The last year has been an amazing time for building momentum for the emergence of the Social Web. We’ve seen the “open” and “data portability” memes move from the periphery to the core, picked up by Plaxo, Google, Yahoo!, Microsoft, and Facebook, among many others. We’ve seen major advances in the embrace of open standards, including OpenID, OAuth, and microformats. And we’re also beginning to see a swell of public awareness and the stirrings of demand for users to have ownership and control of their data, and the freedom to take it with them, wherever they go.

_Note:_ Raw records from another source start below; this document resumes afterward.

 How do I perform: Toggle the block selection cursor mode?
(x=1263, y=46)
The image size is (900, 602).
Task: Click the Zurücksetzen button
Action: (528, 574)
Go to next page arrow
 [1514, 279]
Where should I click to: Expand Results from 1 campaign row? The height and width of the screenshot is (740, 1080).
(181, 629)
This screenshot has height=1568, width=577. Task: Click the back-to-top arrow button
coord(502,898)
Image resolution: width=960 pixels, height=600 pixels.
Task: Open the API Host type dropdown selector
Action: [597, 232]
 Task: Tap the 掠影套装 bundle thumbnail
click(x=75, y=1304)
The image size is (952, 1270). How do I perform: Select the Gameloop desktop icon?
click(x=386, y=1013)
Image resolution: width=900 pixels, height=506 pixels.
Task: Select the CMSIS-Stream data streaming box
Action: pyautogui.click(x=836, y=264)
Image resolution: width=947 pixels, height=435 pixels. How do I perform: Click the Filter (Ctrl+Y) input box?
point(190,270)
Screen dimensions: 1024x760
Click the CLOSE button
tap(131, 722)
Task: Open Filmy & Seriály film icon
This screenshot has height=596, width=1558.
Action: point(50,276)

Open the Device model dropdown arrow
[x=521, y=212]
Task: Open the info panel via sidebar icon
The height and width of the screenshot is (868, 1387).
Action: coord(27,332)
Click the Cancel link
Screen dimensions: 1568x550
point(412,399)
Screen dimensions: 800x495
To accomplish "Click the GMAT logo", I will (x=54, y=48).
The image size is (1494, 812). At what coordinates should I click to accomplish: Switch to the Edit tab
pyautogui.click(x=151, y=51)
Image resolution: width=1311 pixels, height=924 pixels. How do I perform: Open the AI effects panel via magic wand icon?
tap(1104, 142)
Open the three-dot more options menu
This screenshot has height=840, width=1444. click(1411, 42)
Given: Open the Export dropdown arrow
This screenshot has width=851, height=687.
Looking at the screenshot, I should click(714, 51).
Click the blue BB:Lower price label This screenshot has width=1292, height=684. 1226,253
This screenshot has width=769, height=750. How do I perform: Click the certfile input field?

So where do we go from here? And how can you jump in an help turn the vision into reality? My recommendation would be to add one, two, or even all three of the following events to your calendar:
Data Sharing Workshop, April 18 – 19 at the SFSU, Downtown Campus
Internet Identity Workshop 2008, May 12-14, at the Computer History Museum in Mountain View
Data Sharing Summit, May 15, at the Computer History Museum in Mountain View
Here’s a link for registration for Data Sharing Workshop and Data Sharing Summit.
Great things have happened at previous versions of these influential grass-roots events. Joseph Smarr, Marc Canter, Robert Scoble, and Michael Arrington co-authored the Bill of Rights for Users of the Social Web for debut at the Data Sharing Summit, where the document generated vibrant discussion, conceptual buy-in from some of the biggest companies on the Internet, and a ton of signatures from the people who are working on the building blocks of data portability and the Social Web.
And to be clear, these are not stiff, formal, traditional conferences. They are all highly collaborative events, with no one setting the agenda except the interesting people who show up. I advise you to become a part of them if you are passionate about bringing about the open Social Web!
[…] John McCrae of Plaxo wrote a great post about it yesturday that features both “Identity Dog” and our “Data Sharing Snail”. […]
[…] Whoa, that’s a lot of events, considering they’re all in the next 6 weeks or so. What can I say? The next major phase of the web is being formed as we speak, and it seems like every day another piece of the puzzle is being added. And between the technical, privacy, business, and user experience issues to debate, there’s always plenty to talk about. […]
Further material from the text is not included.